Question

What mass of $MnO_2$ is reduced by 35 mL of 0.16 N oxalic acid in acidic solution? The skeleton equation is (Mn = 55) :- $MnO_2 + H^+ + H_2C_2O_4 \rightarrow CO_2 + H_2O + Mn^{2+}$

• A. 8.7 g
• B. 0.84 g
• C. 0.24 g
• D. 43.5 g

Answer 1

Answer: (C)

0.24 g

Answer 2

1. Balance the Redox Reaction: The balanced equation is: $MnO_2 + H_2C_2O_4 + 2H^+ \rightarrow Mn^{2+} + 2CO_2 + 2H_2O$. The stoichiometry between $MnO_2$ and $H_2C_2O_4$ is 1:1.
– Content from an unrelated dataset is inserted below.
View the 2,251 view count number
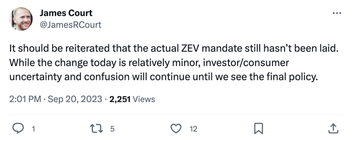This screenshot has width=352, height=142. pyautogui.click(x=120, y=99)

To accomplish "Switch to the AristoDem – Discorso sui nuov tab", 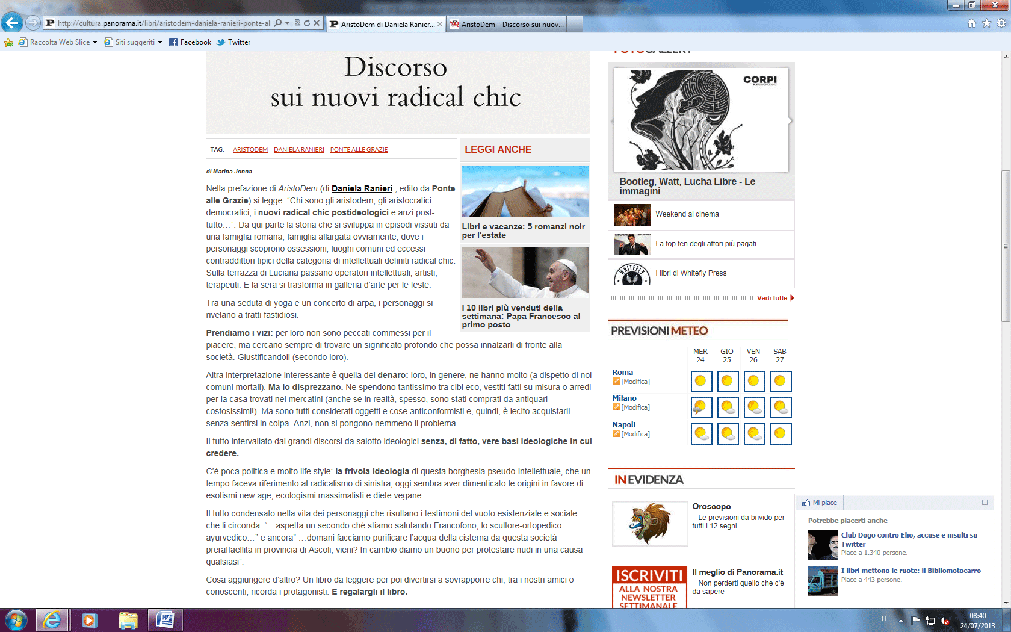I will pyautogui.click(x=512, y=24).
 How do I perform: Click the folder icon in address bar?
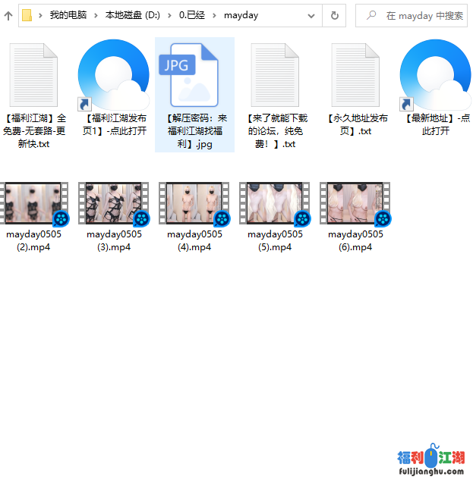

2. Calculate Equivalents of Oxalic Acid: Normality ($N$) of oxalic acid = 0.16 N. Volume ($V$) of oxalic acid = 35 mL = 0.035 L. Equivalents of $H_2C_2O_4 = N \times V = 0.16 \, N \times 0.035 \, L = 0.0056$ equivalents.

3. Equivalents of $MnO_2$: Since the stoichiometry is 1:1, Equivalents of $MnO_2$ = Equivalents of $H_2C_2O_4 = 0.0056$ equivalents.

4. Calculate Mass of $MnO_2$: Molar mass of $MnO_2 = 55 + (2 \times 16) = 87$ g/mol. The change in oxidation state for Mn in $MnO_2$ is from +4 to +2, so $n_f = 2$. Equivalent weight of $MnO_2 = \frac{\text{Molar mass}}{n_f} = \frac{87 \, g/mol}{2 \, eq/mol} = 43.5$ g/eq. Mass of $MnO_2 = \text{Equivalents} \times \text{Equivalent weight} = 0.0056 \, eq \times 43.5 \, g/eq = 0.2436$ g.

5. Select the Closest Option: The calculated mass is approximately 0.24 g.